La mujer convertida en serpiente

Me salió una herida en la cara. Una herida terrible que se abría cada mañana un poquito más. Que crecía hacia fuera y hacia dentro. Sin sangre. Sin dolor. Como una flor.

Me estaba des-haciendo. Primero por la cara.

Me miraba en las serpientes, en el probablemente indoloro cambio de piel.

- Pero yo nunca he visto a una mujer serpiente.

Me dejé de reconocer en el espejo.

Era como llevar en la cara la marca de un extraterrestre, como ser de otro planeta.

- Te voy a guardar en una jaulita los ratones que me encuentre. Por si te dan ganas de comértelos.

Andaba yo por Sevilla como estigmatizada. En mi bicicleta, con Nahla volando bajo su casco rosa. Con mi herida en la cara. Tapada cada vez que el viento movía mi pelo. Y de nuevo expuesta a l@s otr@s. Contándoles una historia secreta.

La de la mujer convertida en sirena. En serpiente.

Una noche de luna descubrí otra herida en mi pierna. Se abría pequeña. Anunciándose al cambio.

Las dejé hacer.

Respiré el nacimiento y la muerte.

Yo ya no soy la misma. Cómo va a servirme la misma piel?

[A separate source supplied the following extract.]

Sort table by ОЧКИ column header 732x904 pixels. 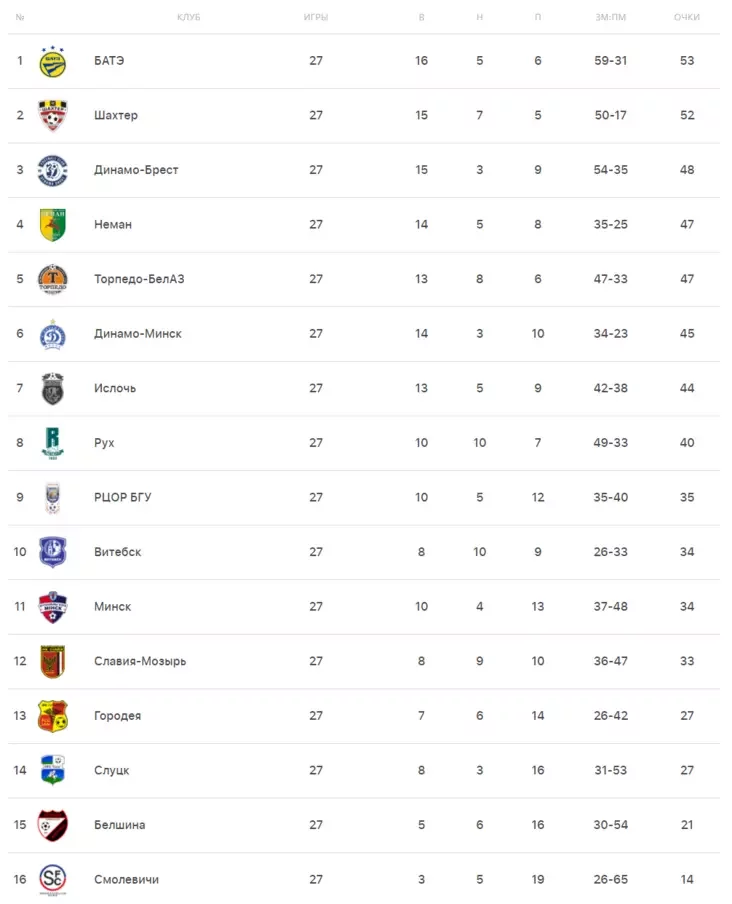click(x=686, y=18)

-Lo malo cuando se manifiesta ya duele mucho – decía la loba que corría desnuda y palpitante a mi lado. Toda pintada de tierra.

Las cubrí de barro. Me llené de barro.

Fui olvidando poco a poco dónde vivía. Los barrotes. El color. Las alas encogidas.

Volvía de nuevo a nacer.

Sin pies. Habitando un mundo sin sombras. Todo caricias. Entrañas. Mundo de cuerpos. De seres que tras-pasan.

Me des-hice en el cuerpo para volver a él.
Me morí de nuevo para volver a nacer.